Michiel Spape Michiel.Spape at nottingham.ac.uk
Mon Jan 11 17:06:41 UTC 2010


Hi,

Another one to consider, if you are not looking for something extreme, is Microsoft Expression Design - I tend to use it to patch up my plots and graphs these days, or, at least, until the 60 days free license runs out! 

 

Cheers,

Mich

 

PS: I like MS Paint, too.

 

 

Michiel Spapé

Research Fellow

Perception & Action group

University of Nottingham

School of Psychology

 

From: e-prime at googlegroups.com [mailto:e-prime at googlegroups.com] On Behalf Of Michael Erickson
Sent: 11 January 2010 15:34
To: e-prime
Subject: Re: Graphic Software for stimulus design

 

On Fri, Jan 8, 2010 at 8:49 AM, Tobi <tobias.fw at gmail.com> wrote:

our group is currently planning to buy some software licenses, among
them software for stimulus design, i.e. mostly simple geometric
shapes. I was wondering what other people might use for such purposes.
Do you have a favourite software solution you might recommend?

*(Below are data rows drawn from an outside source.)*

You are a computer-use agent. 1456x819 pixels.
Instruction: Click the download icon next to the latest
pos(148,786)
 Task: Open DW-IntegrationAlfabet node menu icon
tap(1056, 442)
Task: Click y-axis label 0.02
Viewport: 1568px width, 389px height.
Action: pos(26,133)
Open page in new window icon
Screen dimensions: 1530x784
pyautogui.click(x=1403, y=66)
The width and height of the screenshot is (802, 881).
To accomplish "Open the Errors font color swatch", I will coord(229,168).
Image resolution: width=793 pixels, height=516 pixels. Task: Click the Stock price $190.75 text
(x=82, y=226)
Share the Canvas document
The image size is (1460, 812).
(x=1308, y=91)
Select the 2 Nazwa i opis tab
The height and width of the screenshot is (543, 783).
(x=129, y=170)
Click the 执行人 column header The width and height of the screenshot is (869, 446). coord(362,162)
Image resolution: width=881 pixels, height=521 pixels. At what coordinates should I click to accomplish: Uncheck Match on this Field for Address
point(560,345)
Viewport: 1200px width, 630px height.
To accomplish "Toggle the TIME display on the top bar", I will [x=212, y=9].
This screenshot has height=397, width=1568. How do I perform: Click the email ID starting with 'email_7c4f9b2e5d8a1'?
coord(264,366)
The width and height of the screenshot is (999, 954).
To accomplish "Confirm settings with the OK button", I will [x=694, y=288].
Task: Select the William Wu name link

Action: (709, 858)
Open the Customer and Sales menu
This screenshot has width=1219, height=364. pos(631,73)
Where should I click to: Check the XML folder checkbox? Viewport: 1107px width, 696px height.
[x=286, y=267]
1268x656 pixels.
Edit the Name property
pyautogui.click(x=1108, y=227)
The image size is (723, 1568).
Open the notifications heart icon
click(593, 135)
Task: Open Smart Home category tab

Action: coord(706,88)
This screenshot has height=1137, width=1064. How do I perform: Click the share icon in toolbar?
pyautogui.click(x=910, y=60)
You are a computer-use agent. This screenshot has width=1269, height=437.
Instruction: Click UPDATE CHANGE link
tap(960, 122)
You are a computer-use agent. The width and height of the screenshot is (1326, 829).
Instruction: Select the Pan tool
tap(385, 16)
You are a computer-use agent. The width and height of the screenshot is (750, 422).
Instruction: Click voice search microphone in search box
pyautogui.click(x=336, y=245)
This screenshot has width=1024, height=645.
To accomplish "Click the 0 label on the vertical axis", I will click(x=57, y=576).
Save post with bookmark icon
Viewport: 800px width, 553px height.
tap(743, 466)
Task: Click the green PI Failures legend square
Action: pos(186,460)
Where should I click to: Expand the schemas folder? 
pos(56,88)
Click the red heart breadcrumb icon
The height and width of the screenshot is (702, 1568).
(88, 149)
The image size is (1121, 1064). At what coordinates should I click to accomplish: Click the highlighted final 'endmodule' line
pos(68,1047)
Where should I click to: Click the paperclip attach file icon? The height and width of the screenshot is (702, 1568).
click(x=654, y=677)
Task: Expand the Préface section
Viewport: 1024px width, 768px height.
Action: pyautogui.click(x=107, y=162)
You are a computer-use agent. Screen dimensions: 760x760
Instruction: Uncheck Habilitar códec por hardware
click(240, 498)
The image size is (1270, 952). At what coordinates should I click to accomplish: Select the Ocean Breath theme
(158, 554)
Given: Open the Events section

For simple geometric shapes, GIMP & Photoshop seem ill suited.  You probably want something that is vector-based (until you export bitmaps for E-Prime).  I use xfig on Linux, but it looks like winfig might do a good job under MS Windows.

http://www.schmidt-web-berlin.de/winfig/

also, xfig itself can be installed on Windows under cygwin.

Another consideration is using a programming language to generate the shapes, but if they're simple enough to do that, you may as well use E-Basic.  In the past, however, we have used R and MATLAB to generate stimuli such as Gabor patches <https://sfari.org/image/image_gallery?img_id=50031&t=1238002532271>  and Fourier descriptors <http://www.rbej.com/content/figures/1477-7827-6-33-9-l.jpg> .

Only in the case of MATLAB would you need to pay for a license.